BEGIN Study material

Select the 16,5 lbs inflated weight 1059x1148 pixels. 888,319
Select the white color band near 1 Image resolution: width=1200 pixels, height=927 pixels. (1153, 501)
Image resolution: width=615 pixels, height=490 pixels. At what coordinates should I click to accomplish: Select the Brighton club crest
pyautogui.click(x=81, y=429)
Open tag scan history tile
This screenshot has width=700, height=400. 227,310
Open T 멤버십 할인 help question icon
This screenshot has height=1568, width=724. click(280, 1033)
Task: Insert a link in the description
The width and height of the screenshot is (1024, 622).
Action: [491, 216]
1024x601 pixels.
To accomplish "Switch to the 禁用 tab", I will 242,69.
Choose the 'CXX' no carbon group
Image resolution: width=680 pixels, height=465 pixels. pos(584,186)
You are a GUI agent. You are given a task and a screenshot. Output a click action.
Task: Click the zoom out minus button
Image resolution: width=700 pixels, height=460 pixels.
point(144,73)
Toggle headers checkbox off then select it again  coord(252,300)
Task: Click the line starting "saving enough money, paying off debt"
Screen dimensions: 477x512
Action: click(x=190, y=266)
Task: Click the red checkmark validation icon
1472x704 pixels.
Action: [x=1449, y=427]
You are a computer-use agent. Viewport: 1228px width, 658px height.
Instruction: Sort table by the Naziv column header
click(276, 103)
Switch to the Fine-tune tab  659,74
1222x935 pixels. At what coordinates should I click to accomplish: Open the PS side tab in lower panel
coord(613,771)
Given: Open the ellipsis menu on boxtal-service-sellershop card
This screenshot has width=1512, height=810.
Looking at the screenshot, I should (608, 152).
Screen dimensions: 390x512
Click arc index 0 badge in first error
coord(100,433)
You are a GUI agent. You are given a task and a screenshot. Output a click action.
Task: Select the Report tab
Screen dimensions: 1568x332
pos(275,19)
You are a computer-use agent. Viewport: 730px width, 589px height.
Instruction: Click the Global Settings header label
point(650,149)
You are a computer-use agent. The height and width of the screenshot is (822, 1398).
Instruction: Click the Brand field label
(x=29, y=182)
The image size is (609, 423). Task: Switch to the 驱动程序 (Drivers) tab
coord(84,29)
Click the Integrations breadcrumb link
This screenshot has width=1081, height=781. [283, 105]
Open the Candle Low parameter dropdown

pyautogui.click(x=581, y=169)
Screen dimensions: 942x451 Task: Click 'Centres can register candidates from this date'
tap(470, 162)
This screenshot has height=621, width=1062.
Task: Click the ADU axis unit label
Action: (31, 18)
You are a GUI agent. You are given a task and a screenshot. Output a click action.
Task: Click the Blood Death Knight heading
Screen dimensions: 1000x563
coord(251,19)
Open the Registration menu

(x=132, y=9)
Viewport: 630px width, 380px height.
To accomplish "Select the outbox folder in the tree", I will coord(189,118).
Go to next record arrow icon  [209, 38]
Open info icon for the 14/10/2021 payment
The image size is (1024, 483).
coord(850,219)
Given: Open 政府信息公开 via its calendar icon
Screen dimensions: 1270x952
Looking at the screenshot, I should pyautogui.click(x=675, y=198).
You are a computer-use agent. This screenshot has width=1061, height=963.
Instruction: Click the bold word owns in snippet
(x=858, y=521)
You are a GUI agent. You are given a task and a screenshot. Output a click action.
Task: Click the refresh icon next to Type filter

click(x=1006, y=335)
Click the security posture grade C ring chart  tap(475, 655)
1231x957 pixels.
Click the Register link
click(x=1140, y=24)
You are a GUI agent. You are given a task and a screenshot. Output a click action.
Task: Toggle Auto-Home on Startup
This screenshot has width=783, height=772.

END Study material

▶ [Work order] Among the records above, only the lines between the line holding "Choose the 'CXX' no carbon group" and the line holding "You are a computer-use agent. Viewport: 1228px", inclusive, are to be output, exactly as written.

▶ [Exercise response]
Choose the 'CXX' no carbon group
Image resolution: width=680 pixels, height=465 pixels. pos(584,186)
You are a GUI agent. You are given a task and a screenshot. Output a click action.
Task: Click the zoom out minus button
Image resolution: width=700 pixels, height=460 pixels.
point(144,73)
Toggle headers checkbox off then select it again  coord(252,300)
Task: Click the line starting "saving enough money, paying off debt"
Screen dimensions: 477x512
Action: click(x=190, y=266)
Task: Click the red checkmark validation icon
1472x704 pixels.
Action: [x=1449, y=427]
You are a computer-use agent. Viewport: 1228px width, 658px height.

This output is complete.